While I was thrilled at the prospect of getting out to write and explore the city, the first step was to determine: was there a market? Surely, I thought, there are other parents in the same boat, looking for fun things to do with their kids. I heard their voices all the time – on playgrounds, in libraries, at play dates. They compared notes about the shadiest parks, which library story times were best and where children musicians would be playing on the weekends. I remembered, too, my years as a new mother when the city changed with the birth of my first child, leaving me to feel lost and ungrounded in my old stomping grounds as I searched for a new path as a parent. I felt fairly confident that I would not be alone in wanting a guidebook to help. So I started scribbling down ideas, talking to friends, researching, and compiling my own list of “things to do and places to go.”

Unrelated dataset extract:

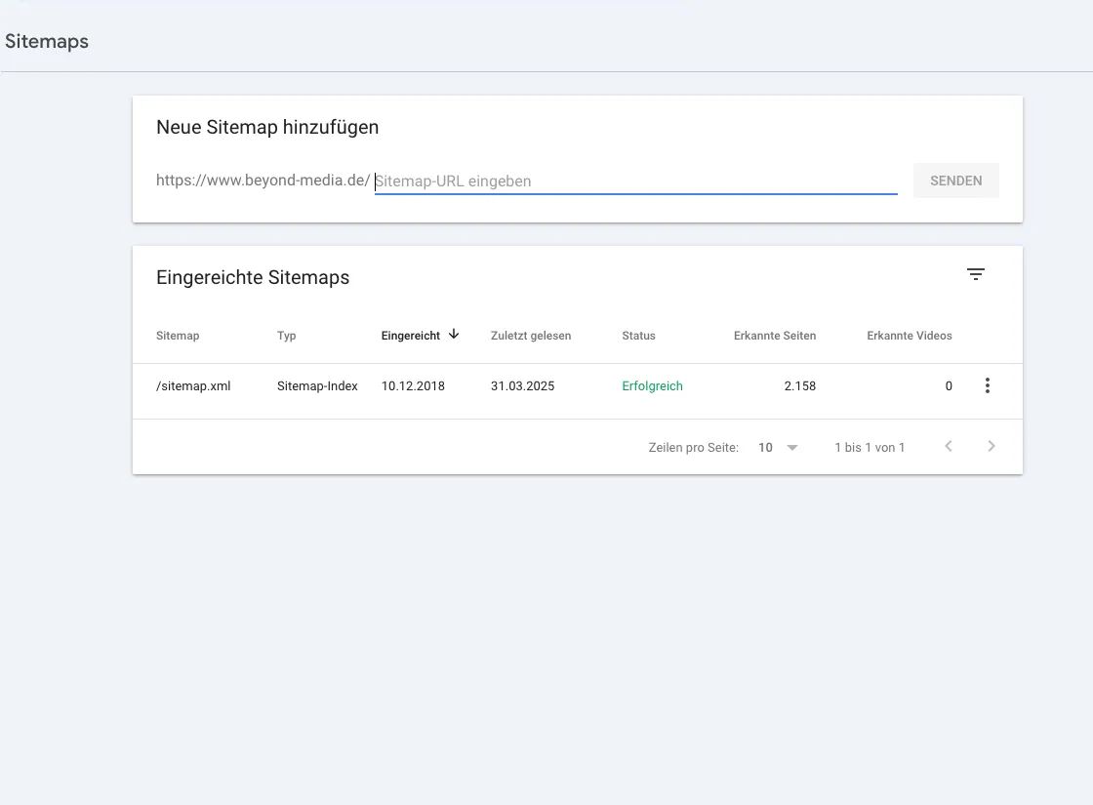Image resolution: width=1093 pixels, height=805 pixels.
Task: Select the Sitemap column header
Action: click(x=178, y=335)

Then came the fun part: exploring together, taking notes, shooting photographs, writing drafts, finding my voice, editing, and getting back out there to explore even more places, honing my writing skills with each entry. Three years later, despite the evergrowing list of just a few more places to see . . . I imposed a deadline for the writing to be
finished. Recognizing the relatively small market for my book, I chose the self-publishing route and it was then that my team broadened from family and friends to include the support of editors, graphic designers, web designers, programmers, and printers.
Collaborating with artists, I watched my vague ideas about making the book as local as possible take shape in the design and cover art as generic cityscapes morphed into Austin scenes and iconic buildings. I learned to catalog, organize and index a book – with the doubly critical eye of both a writer and a mother who wanted to find information not only by a location’s name but by my children’s ages and seemingly peculiar childhood hobbies and interests – like dinosaurs, trains and creek play.

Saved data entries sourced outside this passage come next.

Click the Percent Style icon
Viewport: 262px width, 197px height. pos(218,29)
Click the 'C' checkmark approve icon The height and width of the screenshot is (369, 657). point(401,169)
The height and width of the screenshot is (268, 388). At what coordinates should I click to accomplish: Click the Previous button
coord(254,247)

Another perk to self-publishing that had not occurred to me until far into the process is all of the relationships I would create as I sold and self distributed the books. Returning to many of the places I had written about, this time as a seller rather than a customer, I have met the passionate people behind the toy stores, train depots, bookstores, zoos, museums and nature centers who create the Austin we love.
My son and daughter delivered the books too, and we’re on to the second edition – before they grow up too much.
Thank you so much for sharing your experience with us Annette! We wish you the best on this second edition.